There are many algorithms which may be used to realize the above tasks [12]. The “executable spec” should act as a golden reference against which all algorithms may be compared. The golden reference indicates the ideal performance of the system. It is created by providing the receiver with perfect knowledge of all impairments (multipath channel characteristics, carrier frequency/phase error, etc.). Any practical implementation of an algorithm will fall short of the ideal performance and constitutes an implementation loss. More complex algorithms will have a small implementation loss at the cost of higher power dissipation or larger area or longer latency.

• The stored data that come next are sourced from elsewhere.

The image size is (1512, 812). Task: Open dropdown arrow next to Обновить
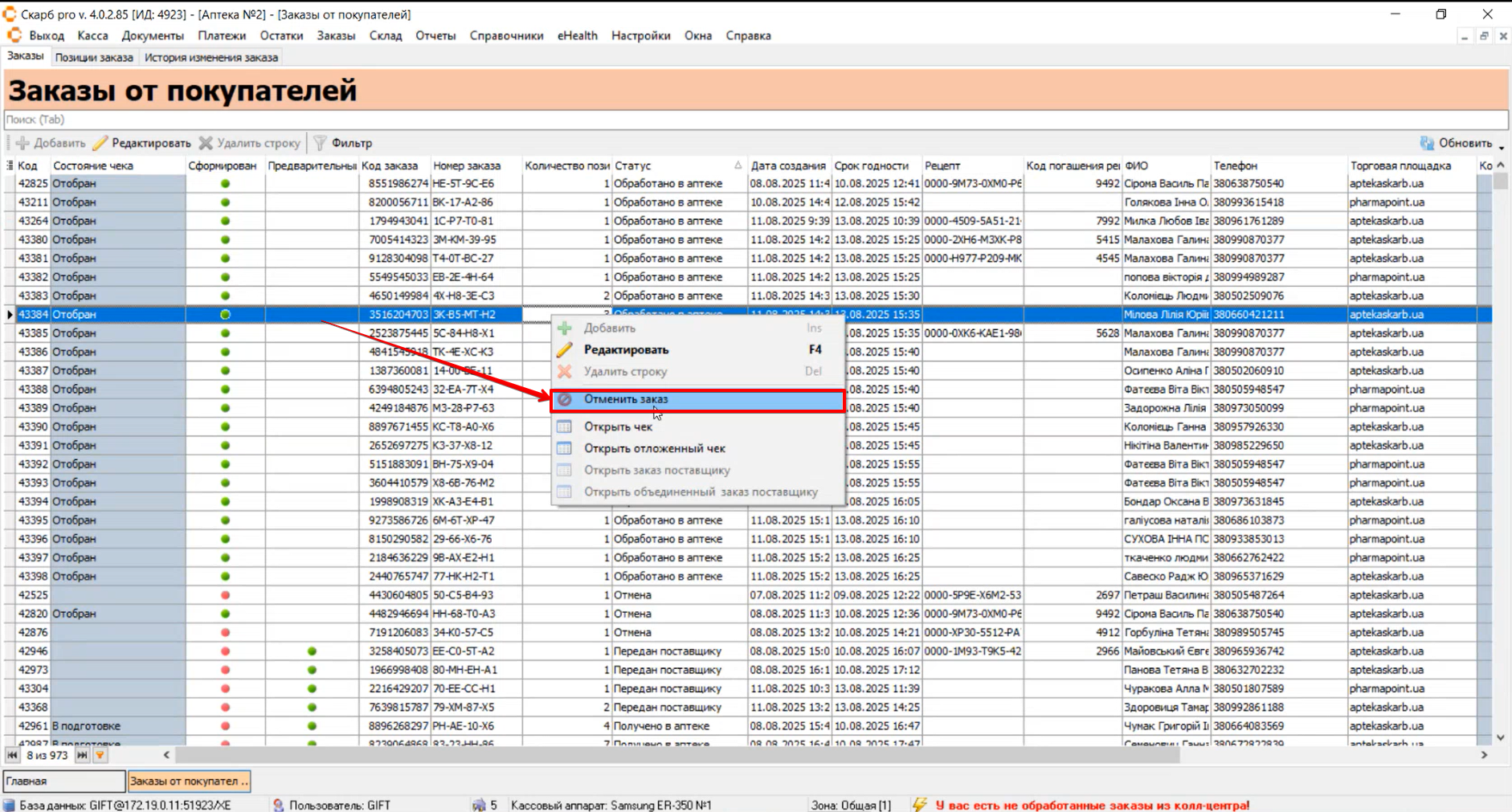[1501, 146]
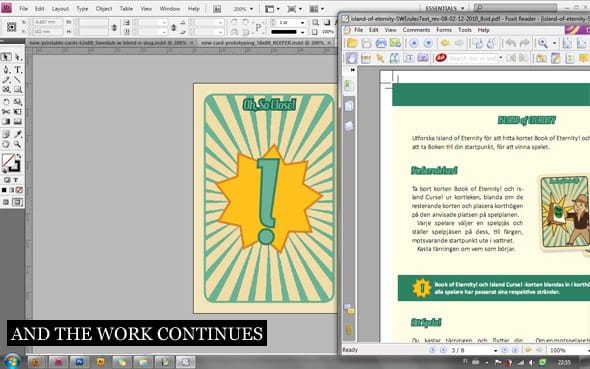Switch to the KEEPER document tab
The image size is (590, 369).
[262, 43]
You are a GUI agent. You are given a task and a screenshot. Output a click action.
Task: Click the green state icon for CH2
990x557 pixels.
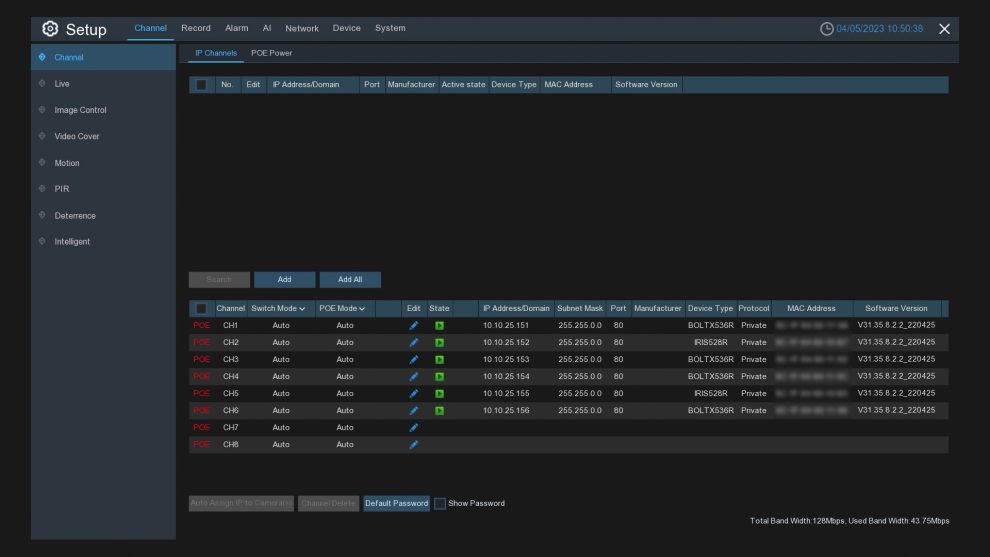click(x=439, y=343)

Simulations are required to evaluate the performance of various algorithms over different scenarios and select the “best”. The “best” algorithm would have the least complexity (least number of operations and least amount of memory used) and least latency (computation delay) while meeting or exceeding performance requirements.
An LTE library should offer the above algorithms as well as testbenches to check performance as a starting point for developers to evaluate their own algorithms.
Design Challenge #5: Convert floating-point algorithms into fixed-point for optimum performance.
Floating-point allows values to be represented with a large dynamic range and high precision but requires more hardware resources (area and power) compared to a fixed-point representation. Floating-point is used in initial algorithm evaluation to obtain an upper bound on performance but is seldom used in a hardware implementation. Fixed-point incurs a quantization loss and a limited but “good enough” dynamic range. C programs developed during the standardization process are always done in floating-point and creating fixed-point versions of critical functions is not a trivial task [13]. It is important to take advantage of C++ polymorphism to build models whose datatype can be set to floating-point, fixed-point, complex, scalar, vector, matrix or image with a parameter change. Also offers several analysis utilities like statistics (e.g. min, max) and histogram to facilitate fixed-point conversion should be available. Parameter sweeping simulation (e.g. for bid width) on distributed simulations using Grid Engine [14] achieve the desired design space exploration productivity.
Design Challenge #6: Partition the baseband design for implementation on dedicated hardware, programmable accelerators, or software.
The criteria for selecting between a dedicated hardware and a pure software implementation of an algorithm are fairly straightforward: if it needs to run really fast with low probability of being changed, it’s a good candidate for a dedicated hardware implementation; if the processing is fairly complex with a lot of parameters but low throughput, it’s a good candidate for implementation in software.